● **PROBLEM STATEMENT**
Each line of the entries below that includes "Click" belongs in your answer.

==== DATA EXTRACTS

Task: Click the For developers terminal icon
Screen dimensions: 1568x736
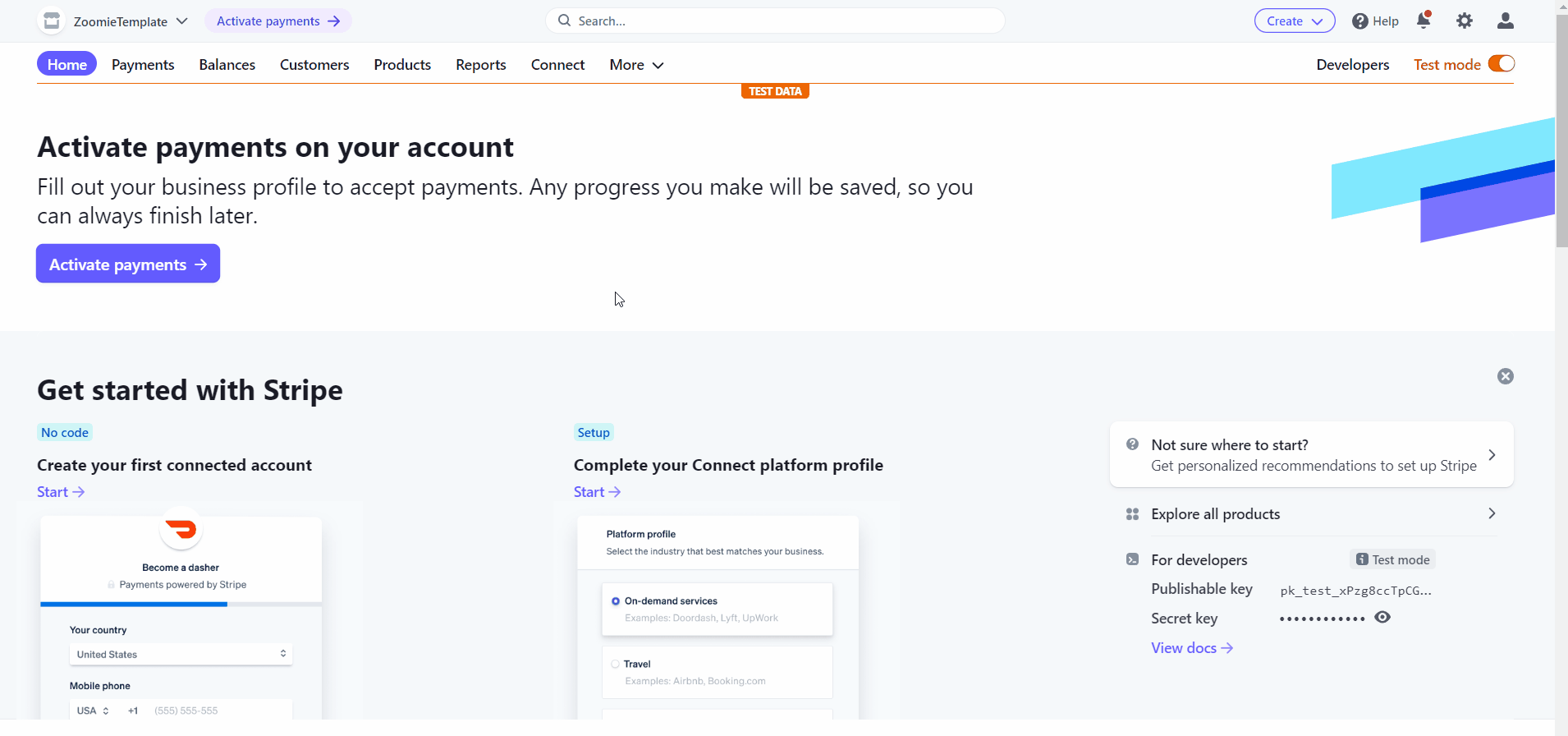Action: point(1132,560)
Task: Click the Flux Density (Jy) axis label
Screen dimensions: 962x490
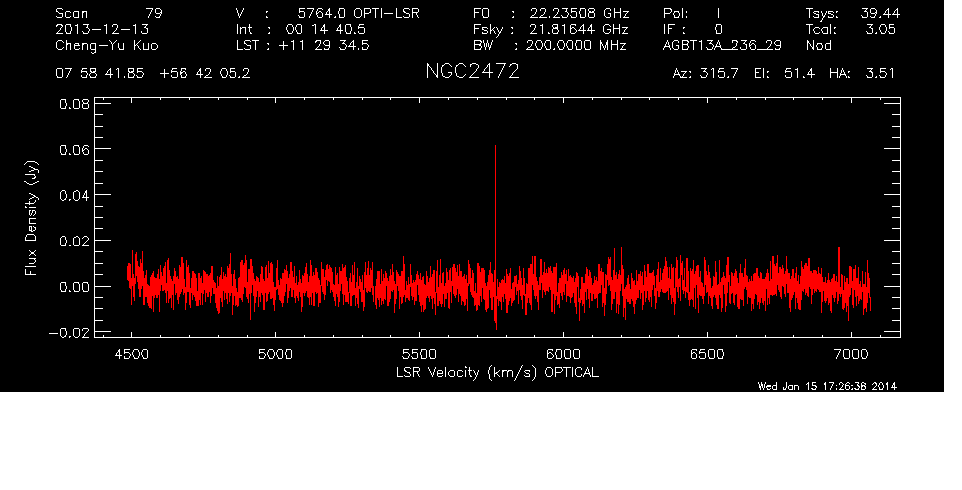Action: 31,218
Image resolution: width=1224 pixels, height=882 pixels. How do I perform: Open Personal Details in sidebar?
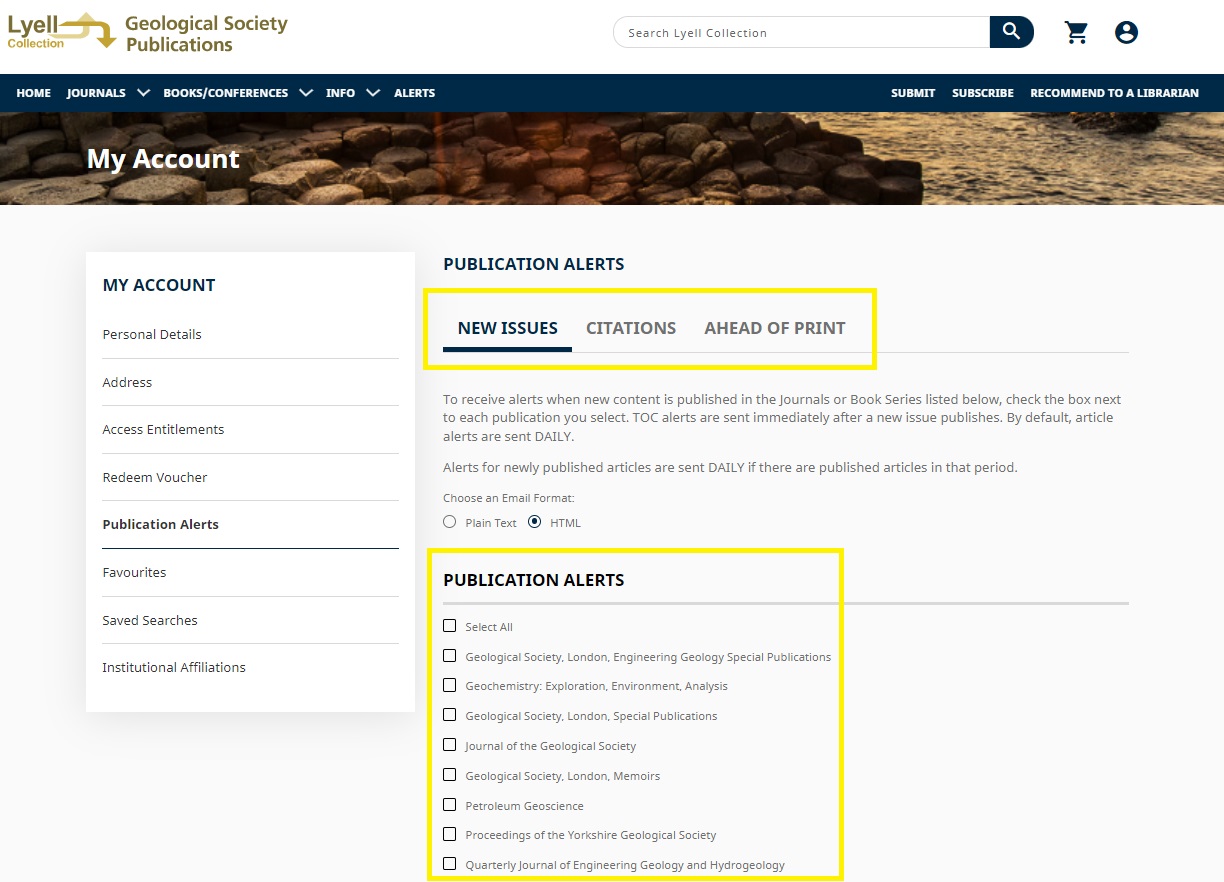tap(152, 334)
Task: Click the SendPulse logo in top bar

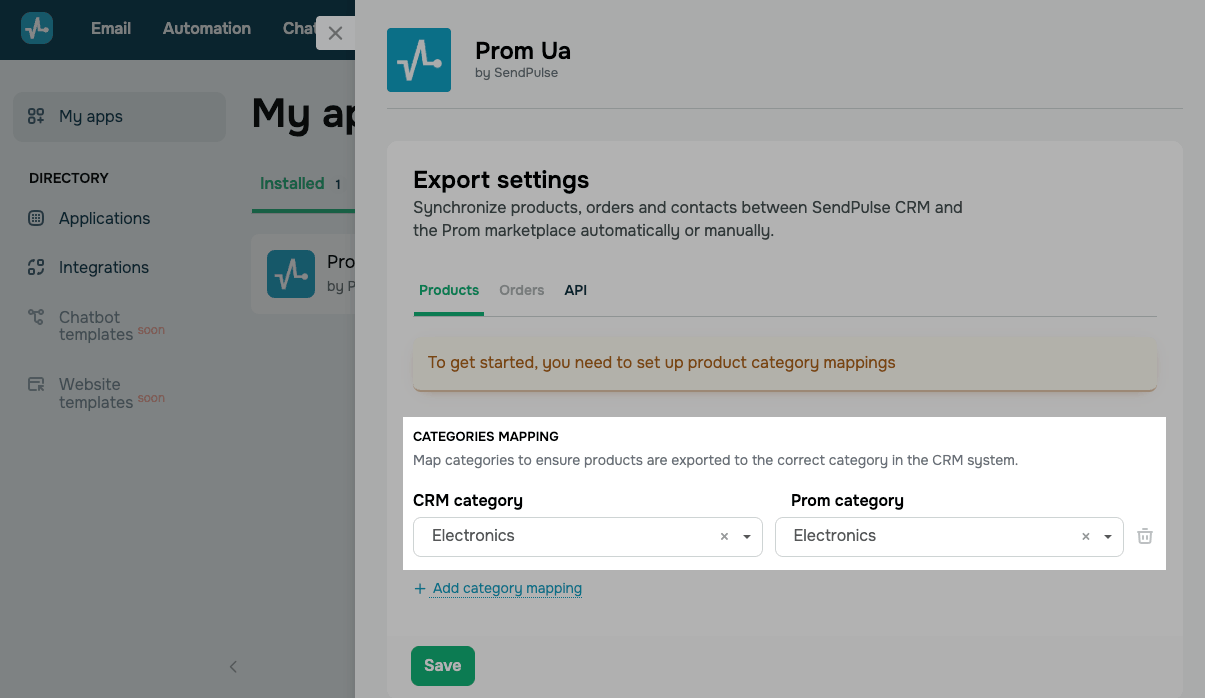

========

● **OUTPUT FOR THIS EXERCISE**
Task: Click the For developers terminal icon
Task: Click the Flux Density (Jy) axis label
Task: Click the SendPulse logo in top bar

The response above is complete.